Pentacloruro di arsenico: sintesi

Il pentacloruro di arsenico è un composto inorganico con una temperatura di fusione di –50°C, sintetizzato per la prima volta nel 1976 dal chimico tedesco Konrad Seppelt. È il pentacloruro più recente, precedendo il pentacloruro di fosforo del 1808 e il pentacloruro di antimonio del 1904. Precedentemente si riteneva che il pentacloruro di arsenico fosse troppo instabile per essere prodotto, a causa della sua instabilità rispetto al PCl5 e all’SbCl5, a causa della contrazione del blocco d, simile alla contrazione lantanidica.

La contrazione del blocco d influisce sugli elementi del Quarto Periodo che seguono gli elementi del blocco d come gallio, germanio, arsenico, selenio, bromo e kripton, a causa della scarsa schermatura della carica nucleare da parte degli elettroni negli orbitali d.

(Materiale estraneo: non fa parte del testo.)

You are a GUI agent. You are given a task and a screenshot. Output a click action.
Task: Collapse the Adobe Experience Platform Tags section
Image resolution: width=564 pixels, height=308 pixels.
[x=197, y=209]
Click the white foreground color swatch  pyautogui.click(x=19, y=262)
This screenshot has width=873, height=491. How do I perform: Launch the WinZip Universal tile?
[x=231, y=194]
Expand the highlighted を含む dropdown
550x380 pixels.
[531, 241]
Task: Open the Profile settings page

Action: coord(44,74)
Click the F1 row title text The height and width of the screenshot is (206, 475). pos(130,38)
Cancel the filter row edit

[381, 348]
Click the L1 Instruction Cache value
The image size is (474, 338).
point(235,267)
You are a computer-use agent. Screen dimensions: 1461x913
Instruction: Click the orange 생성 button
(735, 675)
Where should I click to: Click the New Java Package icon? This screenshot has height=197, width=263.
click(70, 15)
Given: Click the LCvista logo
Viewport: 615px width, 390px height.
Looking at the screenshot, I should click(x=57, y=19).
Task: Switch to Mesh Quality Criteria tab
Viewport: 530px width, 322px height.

Il pentacloruro di arsenico presenta una struttura piramidale trigonale con legami equatoriali più corti rispetto a quelli assiali.

Sintesi

La sintesi del pentacloruro di arsenico avviene a –100 °C facendo reagire tricloruro di arsenico e cloro in presenza di radiazioni UV secondo l’equazione:
” AsCl3 + Cl2 → AsCl5 ”

La luce UV provoca la scissione omolitica del legame cloro-cloro, che porta alla formazione di due atomi di cloro reattivi che si legano al tricloruro di arsenico. La sintesi del pentacloruro di arsenico avviene tramite la cristallizzazione di soluzioni di clorodifluorometano CFCl2 a –125°C.

Le nuove frontiere

Non vi è conferma sull’esistenza del pentaioduro di fosforo, ma nel 1978, sebbene non ci siano conferme attuali, sembra essere stato ottenuto dalla reazione del pentacloruro di fosforo con iodometano in presenza di ioduro di un metallo alcalino. Questo rappresenta una direzione interessante nella sintesi di composti di arsenico e fosforo.